The news have reported that the election results do not point to any candidate as the clear winer yet. Sadly, the election is too close.
The situation will soon move from the counting of the votes into the political realm, as there are a few things happening in parallel.
There are three classes of computations in the election, two of them are ran by the Institute for Federal Elections (IFE) and another by third parties.
The exit polls are pretty random, it depends who is doing them, and where they are doing them (the country seems to be mostly divided: the north is very much PAN, the south is very much PRI).
The IFE quick vote counting (PREP) is not an official result, and is intended to give a quick overview of the election results. It would have been very useful to point out the winer if the disparity between parties was larger, say "40, 30, 20, others" (and in fact, its been useful to determine governors, senators and other broad strokes).
But the problem is it is not very precise, it is missing a lot of data that is not being accounted for. There is an agreement that if anything goes even slightly wrong with any of voting results coming from a location, the values will not be computed (missing data, typos). They are still displayed (bottom of the page), but they are not making it into the end result.
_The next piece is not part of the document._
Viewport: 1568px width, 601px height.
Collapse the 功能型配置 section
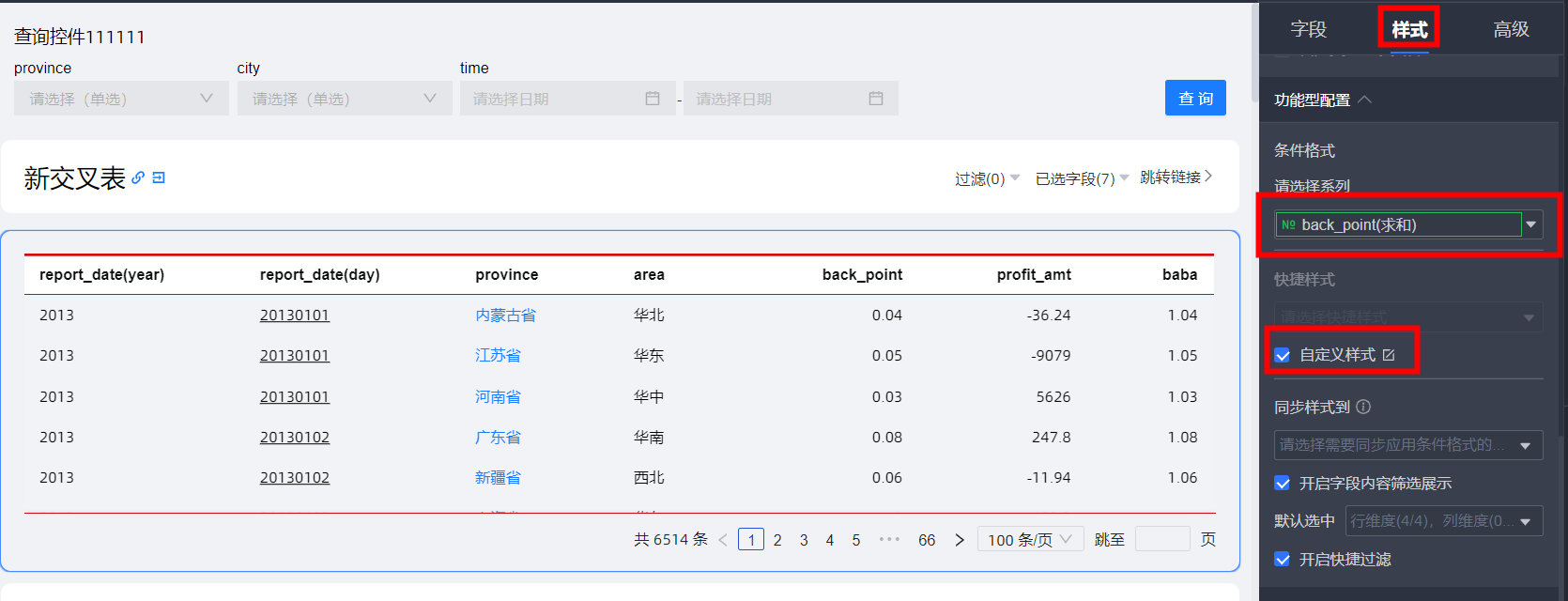pos(1365,100)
This means that the difference between the PAN and the PRD for the presidential is either:
And this is where it turns political. The PAN is demanding the IFE to call the election on their favor based on the quick count. The real voting results are not as encouraging and might still flip over to the other side considering all the votes that have not been counted yet.
In the meantime, a number of inconsistencies have been found in the PREP program between the reported numbers and the posted numbers on the streets (here).
There are still a number of possible events, and the city is abuzz with theories on what will happen next.
Unlike the Fox election, which was a relief to Mexicans, this one will not feel like a relief. With the Fox election, even if he was a right-wing candidate, getting rid of the PRI was good enough. Besides, Mexico City got the PRD as a major.
The PAN orchestrated a fear campaign against the PRD/AMLO. The TV ads were fairly blunt "if they win, you will loose your job and your house", "Four families will be forced to live in an apartment", your standard cold-war era propaganda. I figured nobody would believe this sort of thing, but I was surprised to listen to my own friends echo these things back to me "we would have lost our houses and jobs".
They managed to smear a guy that was the runner up for "Best City Major" in the world, which had a great track records and fixed a miriad of problems in Mexico City, created a University for Mexico City, opened new schools and funded old people that needed money.
On the other hand, we have the fear-monger candidate. He was the man in charge of the largest debt in this administration (Fobaproa), the largest burden on the country; He is part of the small group of people which kept coming up with creative ways of privatizing the nationalized oil industry, and was recently discovered to be involved in a multi-million dollar nepotism scheme while he was Secretary of Energy. Basically, he has the profile of your standard CIA-approved candidate.
Anyways, Mexicans, like the Americans two years ago, managed to vote against their own interest as the discussion shifted away from the Economic Policy to whether the man had finished his degree and whether he ate babies with his bare hands.